Bei „Jugend forscht“ ganz vorn dabei

Die jungen Forscher des RWG wurden ausgezeichnet.

Beim Regionalwettbewerb „Jugend forscht“ stand das RWG gleich mehrmals auf dem Siegertreppchen: Auch in diesem Jahr haben alle Teams des Richard-Wagner-Gymnasiums, die mit ihren Wettbewerbsarbeiten angetreten sind, Preise gewonnen.

Dies sind die Sieger mit Ihren Themen bei „Schüler experimentieren“:

„Stellen Sie sich vor, mitten in der Pampa ist der Akku Ihres Handys leer und sie müssen unbedingt telefonieren …“ – dann könnten die Untersuchungen der drei Jungforscher Luca Derenek, Anne Fiebich und Julia von Ramin helfen. Mit Metallen, wie sie in Münzen, Schlüsseln oder Taschenmessern vorliegen, und Flüssigkeiten wie z. B. Apfelschorle, Kartoffelsaft oder Heuaufguss haben sie einfache Batterien konstruiert, die Strom liefern.
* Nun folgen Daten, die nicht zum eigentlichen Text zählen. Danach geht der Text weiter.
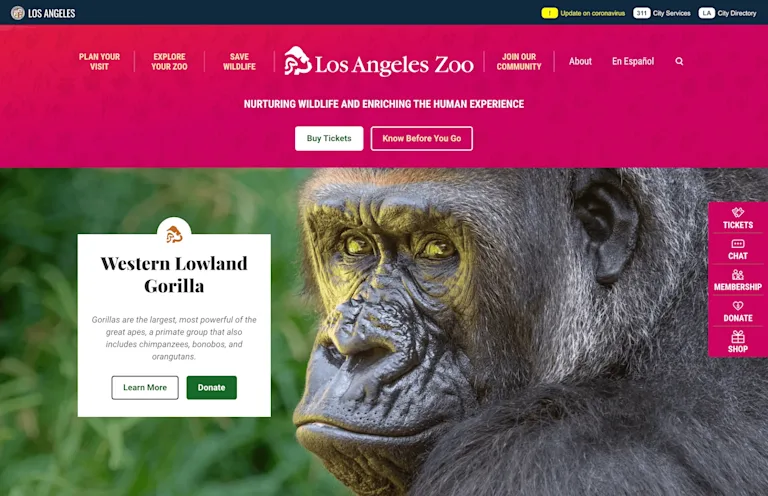The width and height of the screenshot is (768, 496).
Task: Expand the Save Wildlife menu
Action: pos(240,62)
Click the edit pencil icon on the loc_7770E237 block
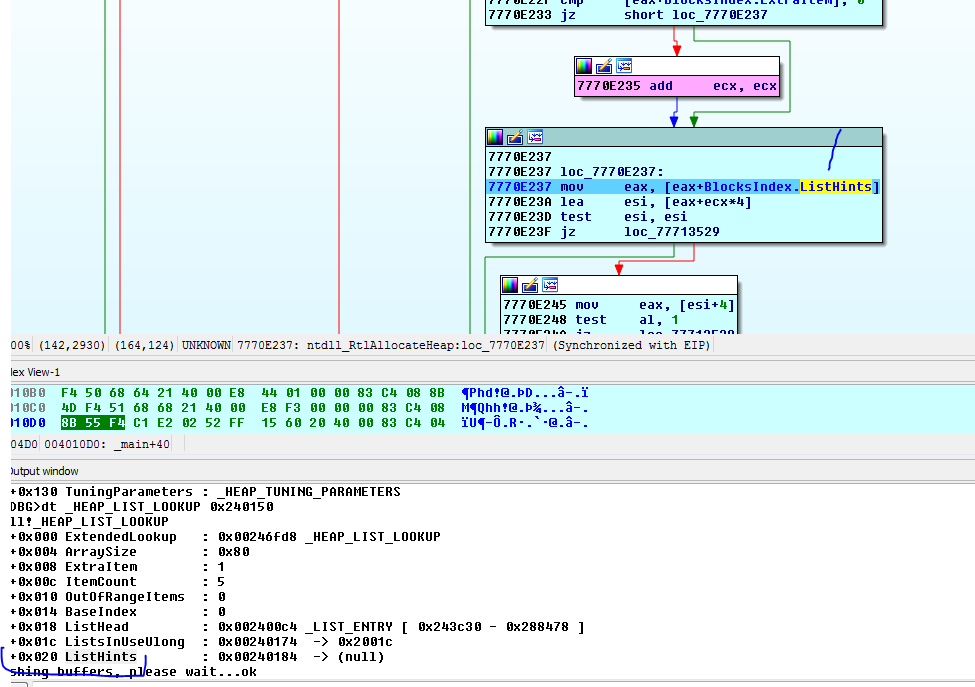 515,137
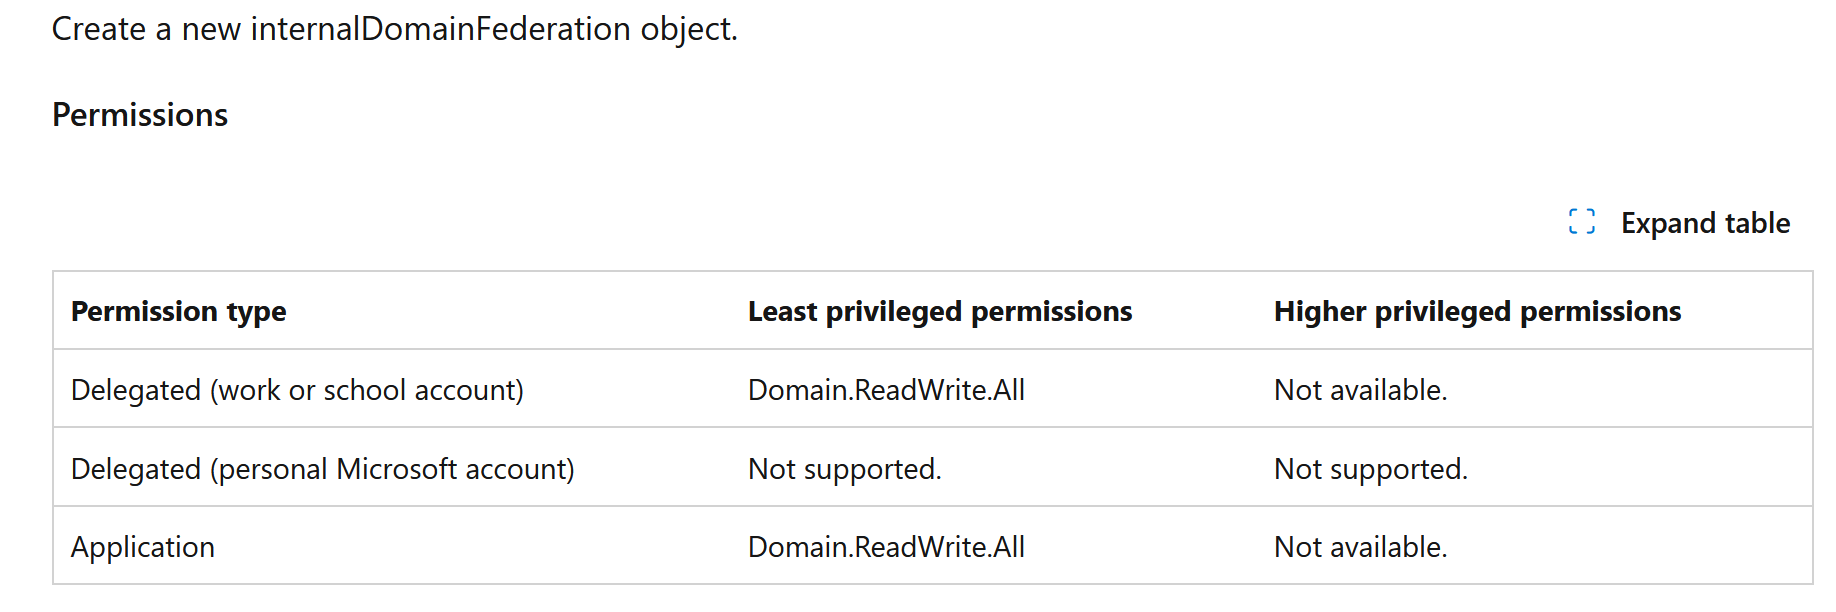Click the word object in the description

pyautogui.click(x=689, y=29)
Einfache Batterien kann man sich selbst bauen.

Für ihre kreative Idee und ihre überzeugende Präsentation der Arbeit „Strom aus der Natur“ wurden Sie von den Juroren zum Siegerteam im Bereich „Arbeitswelt“ gekürt und dürfen beim Landesentscheid in Dingolfing teilnehmen.

Umweltschonende Produkte zur Körperpflge zeigte dieser Stand.
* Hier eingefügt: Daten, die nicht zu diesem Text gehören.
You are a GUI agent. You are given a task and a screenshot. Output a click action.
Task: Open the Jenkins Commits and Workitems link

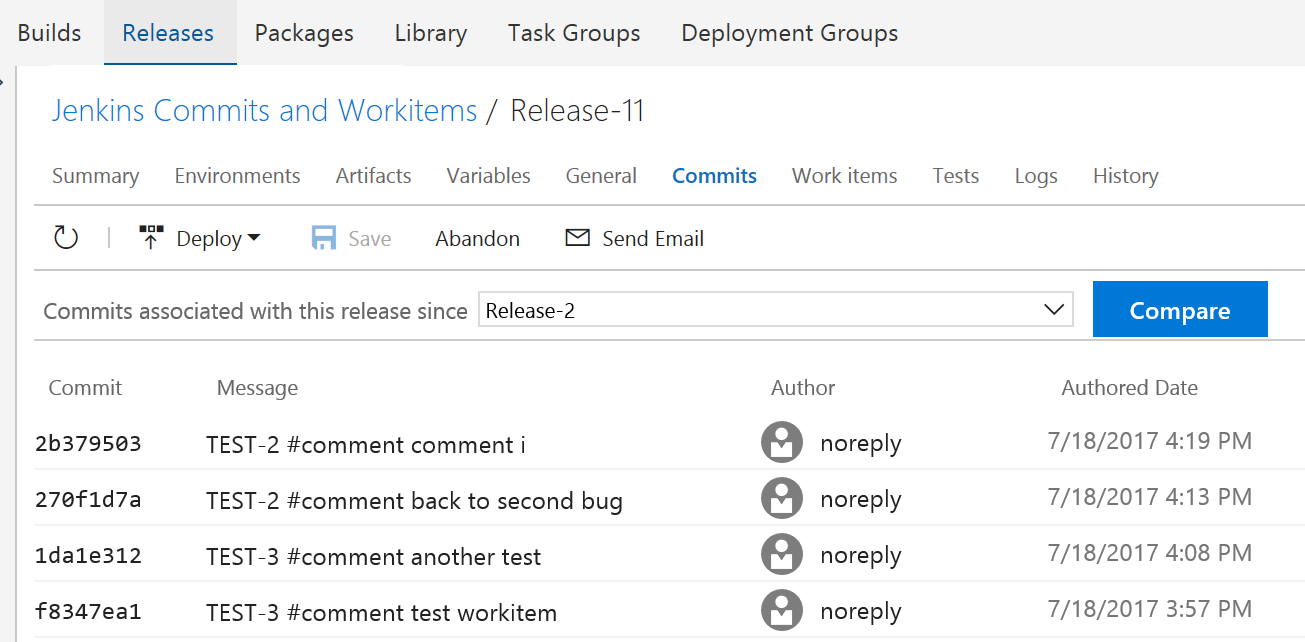pos(264,110)
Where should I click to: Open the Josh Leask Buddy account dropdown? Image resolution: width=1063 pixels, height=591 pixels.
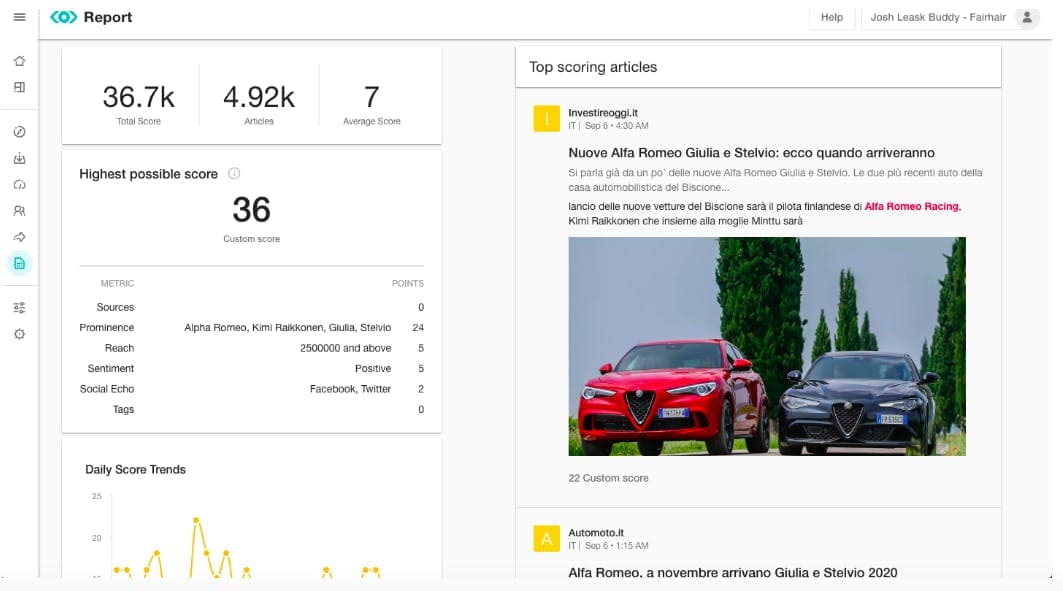pyautogui.click(x=938, y=17)
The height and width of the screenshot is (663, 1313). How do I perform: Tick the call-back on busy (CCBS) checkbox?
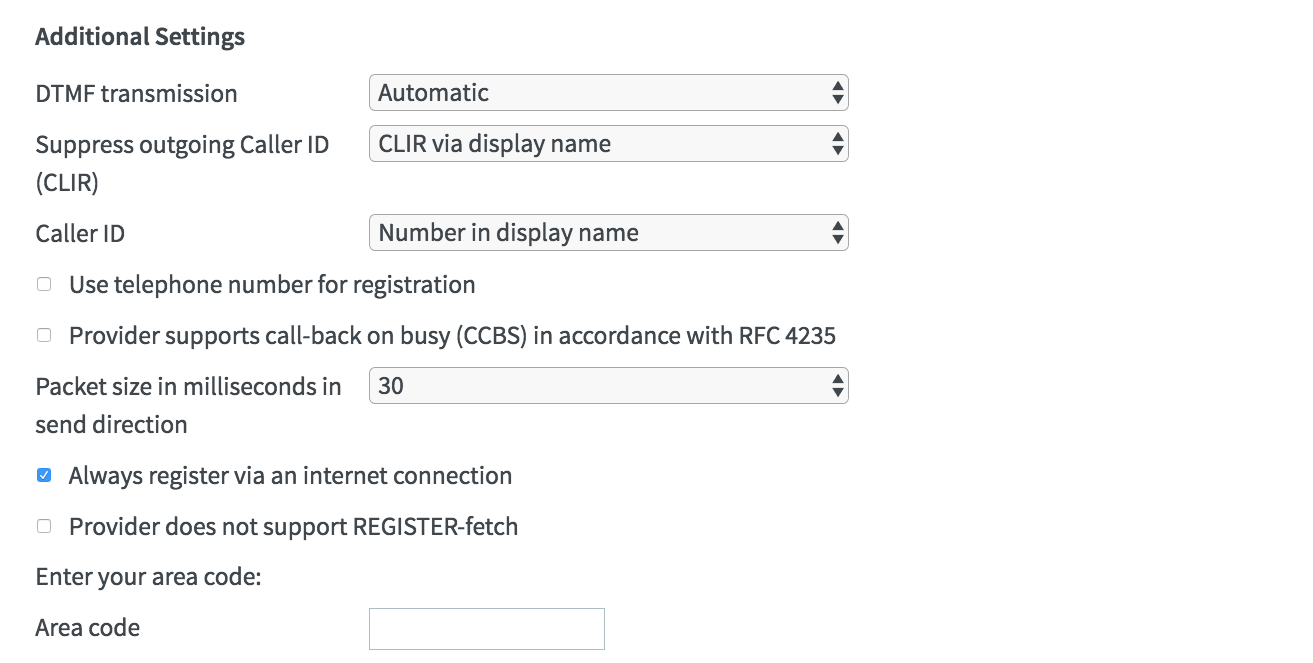(x=44, y=336)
„Wissen Sie eigentlich, wie viele verschieden Chemikalien in Ihrem Duschgel befinden?“
In der Regel sind es 10 bis 20 verschiedene Stoffe. Ökologische bedenklich sind vor allem Mikroplastiksubstanzen. Theresa Reiß und Clara Weidenkamm haben sich mit diesem Thema beschäftigt und nach Alternativen gesucht und mit Olivensteingranulat, Seesand, Mohn und weiteren natürlichen Substanzen umweltschonende Körperpflegeprodukte entwickelt. Für Ihre Arbeit mit dem Thema „Mikroplastik in Kosmetik – ist das wirklich nötig?“ wurden sie mit Platz 2 im Bereich Arbeitswelt belohnt.
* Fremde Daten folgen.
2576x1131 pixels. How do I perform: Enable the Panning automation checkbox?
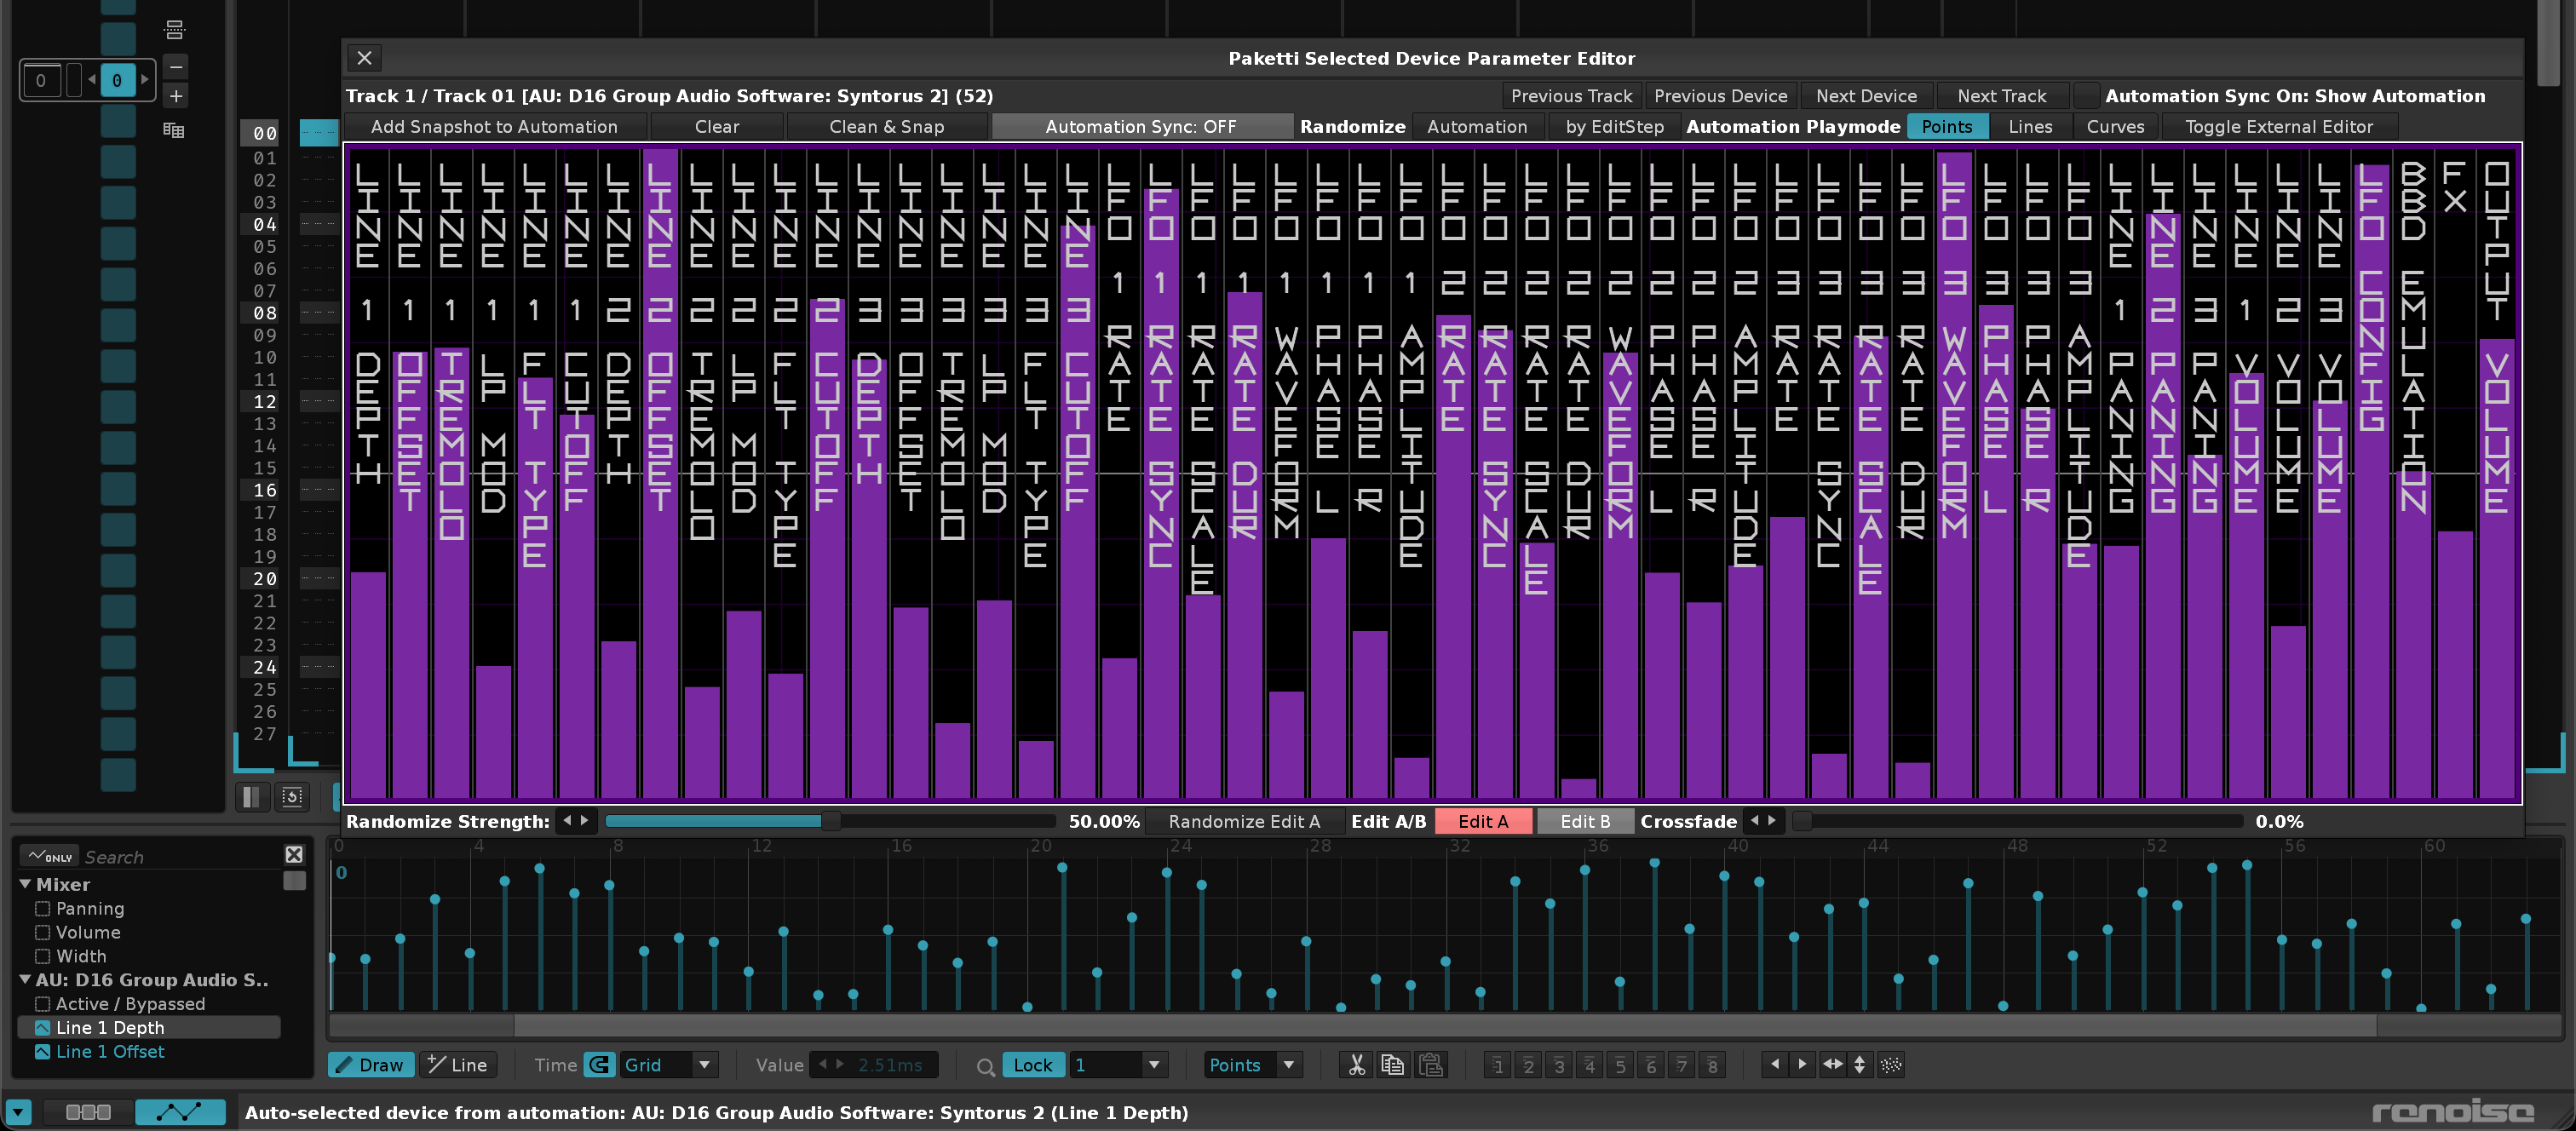43,908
Palmöl ist nur bedingt mit ökologischen Grundsätzen vereinbar.

Produkte mit Palmöl sind aus unserem Leben nicht mehr wegzudenken. Es befindet sich in Seife, Pflegecremes, Schokoaufstrichen, Keksen und vielen anderen Artikeln. Allerdings werden für Palmölplantagen Regenwälder abgeholzt und viele Tiere und Pflanzen dadurch in Ihrer Existenz bedroht. Theresa Griese, Luca Ossendorf und Chris Pöhlmann recherchierten in Ihrer Arbeit „Allroundtalent Palmöl – aber was ist mit der Umwelt?“ zu dieser Problematik und suchten nach Alternativen. So entwickelten sie unter anderem einen Schoko-Nuss-Brotaufstrich mit Kokosöl als Alternative zu Palmöl, der an ihrem Stand auch verkostet werden konnte und großen Beifall seitens der Besucher fand. Für ihre engagierte Arbeit erhielten Sie den Sonderpreis im Bereich „Chemie“.